Exemplar-Free Continual Learning for State Space Models
Isaac Ning Lee, Leila Mahmoodi, Trung Le, Mehrtash Harandi
TL;DR
This work introduces Inf-SSM, a geometry-aware regularization framework for exemplar-free continual learning with State-Space Models. By representing SSM dynamics with the extended observability subspace and measuring distances on the infinite Grassmannian, Inf-SSM constrains state evolution to preserve prior knowledge without storing past data. The authors derive an efficient O(n^2) solution to the Sylvester equations required for Gram-matrix computations, and achieve strong forgetting mitigation while maintaining accuracy across challenging benchmarks like ImageNet-R and Caltech-256. Across ablations and integrations with replay-based CL methods, Inf-SSM demonstrates robust performance gains and shows compatibility with existing continual learning strategies.
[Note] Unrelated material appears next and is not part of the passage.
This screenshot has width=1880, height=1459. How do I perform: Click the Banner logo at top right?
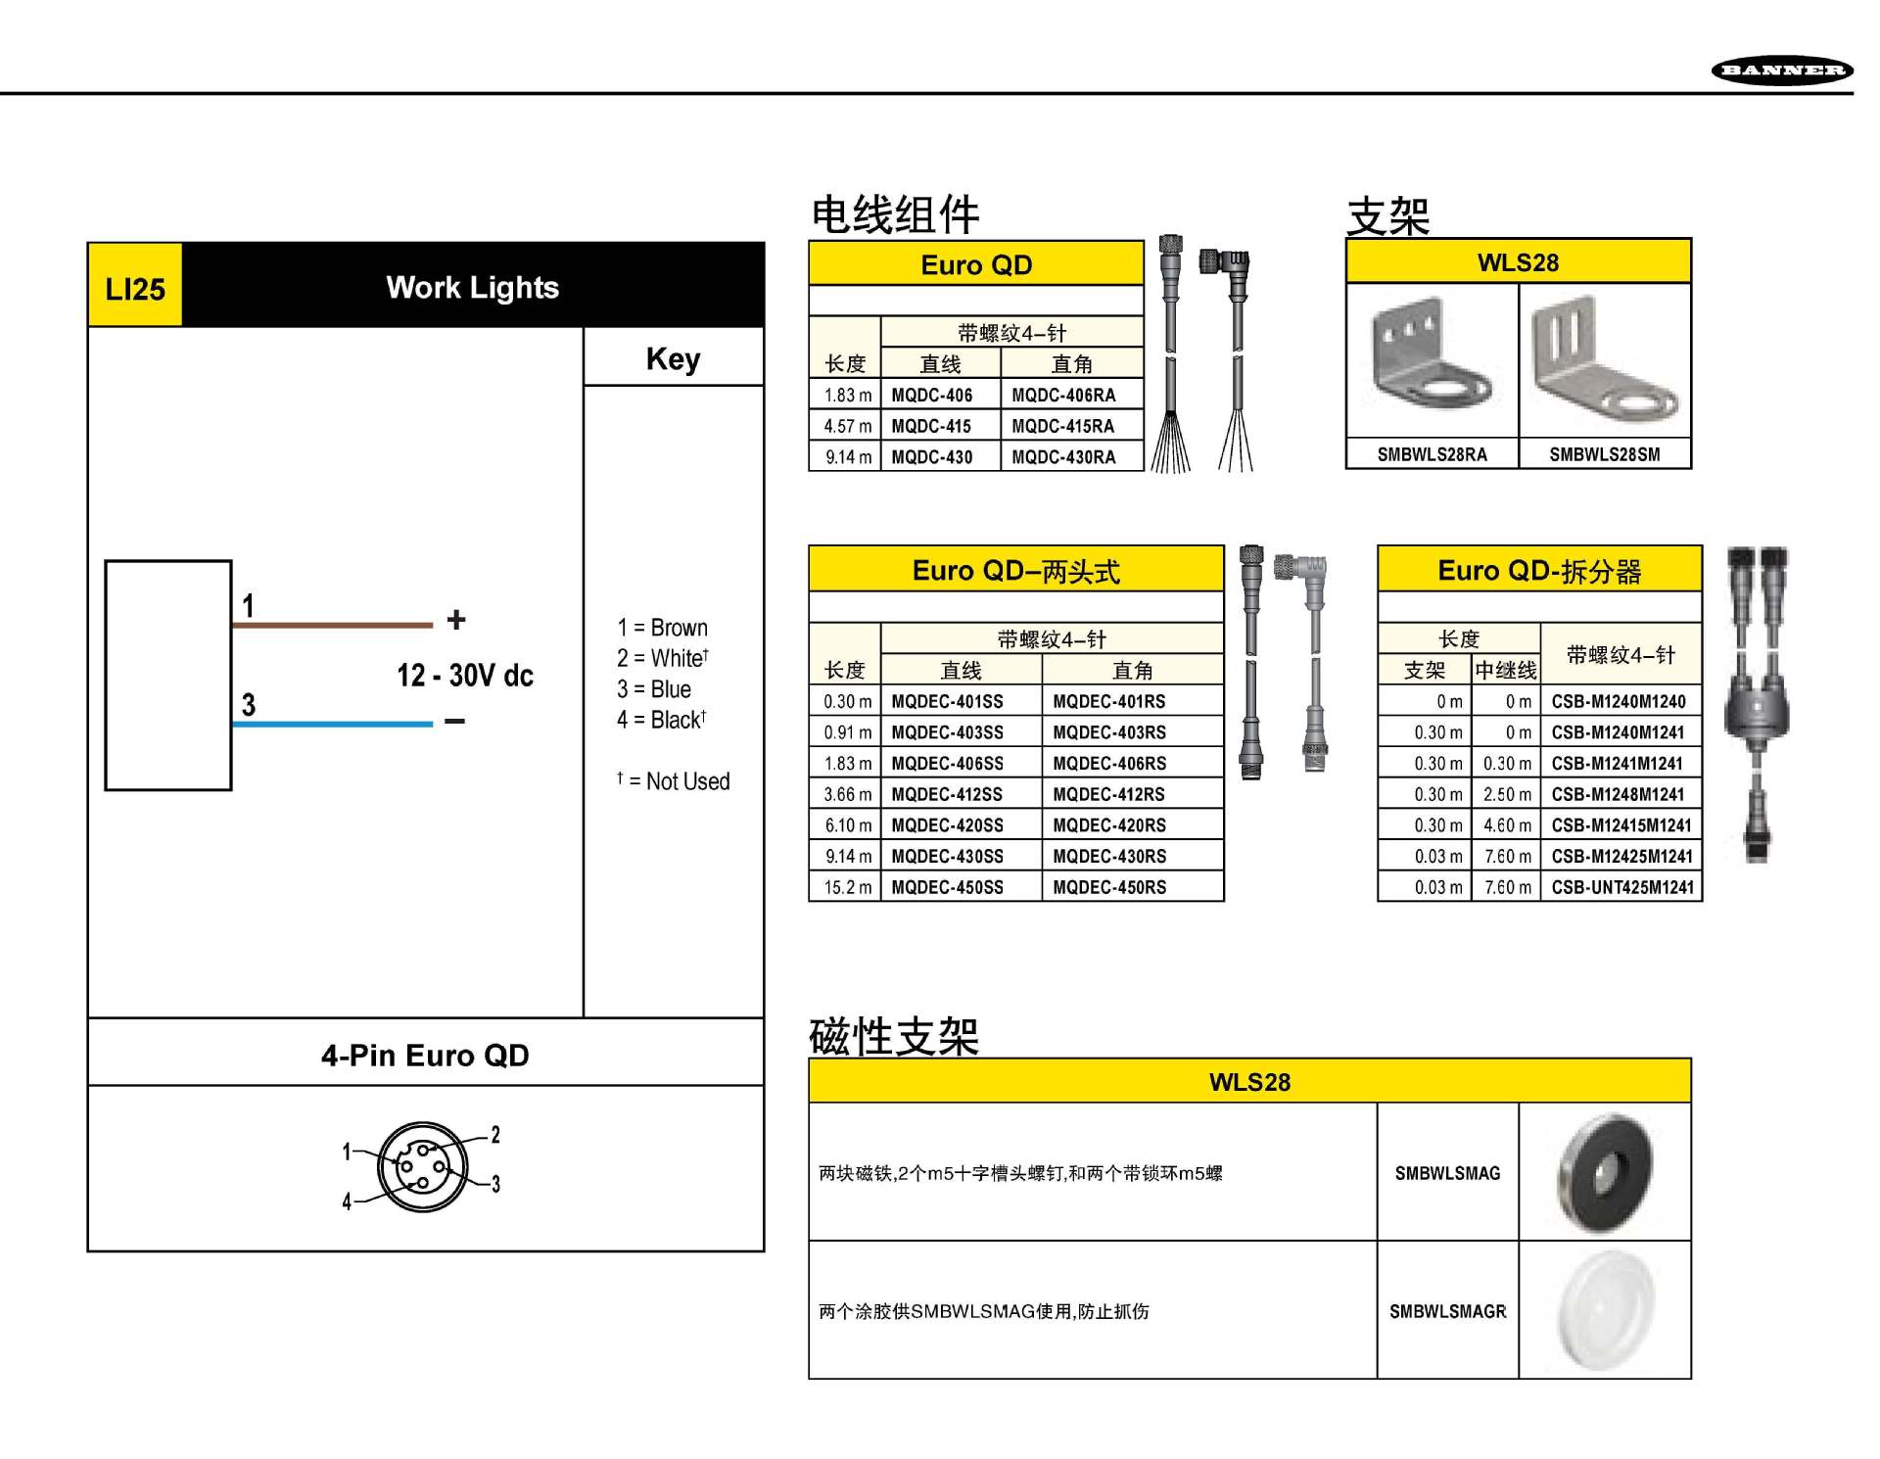point(1781,70)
The approach highlights the value of leveraging SSM geometry and infinite-horizon dynamics for scalable, exemplar-free continual learning.
Abstract
State-Space Models (SSMs) excel at capturing long-range dependencies with structured recurrence, making them well-suited for sequence modeling. However, their evolving internal states pose challenges in adapting them under Continual Learning (CL). This is particularly difficult in exemplar-free settings, where the absence of prior data leaves updates to the dynamic SSM states unconstrained, resulting in catastrophic forgetting. To address this, we propose Inf-SSM, a novel and simple geometry-aware regularization method that utilizes the geometry of the infinite-dimensional Grassmannian to constrain state evolution during CL. Unlike classical continual learning methods that constrain weight updates, Inf-SSM regularizes the infinite-horizon evolution of SSMs encoded in their extended observability subspace. We show that enforcing this regularization requires solving a matrix equation known as the Sylvester equation, which typically incurs $\mathcal{O}(n^3)$ complexity. We develop a $\mathcal{O}(n^2)$ solution by exploiting the structure and properties of SSMs. This leads to an efficient regularization mechanism that can be seamlessly integrated into existing CL methods. Comprehensive experiments on challenging benchmarks, including ImageNet-R and Caltech-256, demonstrate a significant reduction in forgetting while improving accuracy across sequential tasks.